Records:
Start

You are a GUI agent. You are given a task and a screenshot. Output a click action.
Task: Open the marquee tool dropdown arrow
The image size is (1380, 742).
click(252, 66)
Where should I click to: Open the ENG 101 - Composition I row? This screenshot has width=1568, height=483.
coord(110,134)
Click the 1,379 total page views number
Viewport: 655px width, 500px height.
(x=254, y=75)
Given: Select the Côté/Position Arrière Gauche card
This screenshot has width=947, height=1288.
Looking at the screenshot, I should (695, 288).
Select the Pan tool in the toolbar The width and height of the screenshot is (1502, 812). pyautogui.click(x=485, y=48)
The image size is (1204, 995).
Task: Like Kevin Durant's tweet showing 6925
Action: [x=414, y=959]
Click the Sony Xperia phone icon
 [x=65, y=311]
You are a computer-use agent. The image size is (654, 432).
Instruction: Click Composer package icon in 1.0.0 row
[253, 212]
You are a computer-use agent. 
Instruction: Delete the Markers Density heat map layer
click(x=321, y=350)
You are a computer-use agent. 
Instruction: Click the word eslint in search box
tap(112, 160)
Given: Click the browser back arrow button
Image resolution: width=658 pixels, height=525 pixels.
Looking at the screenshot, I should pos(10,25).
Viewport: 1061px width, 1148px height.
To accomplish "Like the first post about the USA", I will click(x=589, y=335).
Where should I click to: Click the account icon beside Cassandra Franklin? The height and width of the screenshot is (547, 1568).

End

* **Work instructions**: Reproduce the items word for word, beginning at the line that has "Viewport: 1061px width, 1148px height." and stopping after the last line of the items.

* **Solution to the problem**:
Viewport: 1061px width, 1148px height.
To accomplish "Like the first post about the USA", I will click(x=589, y=335).
Where should I click to: Click the account icon beside Cassandra Franklin? The height and width of the screenshot is (547, 1568).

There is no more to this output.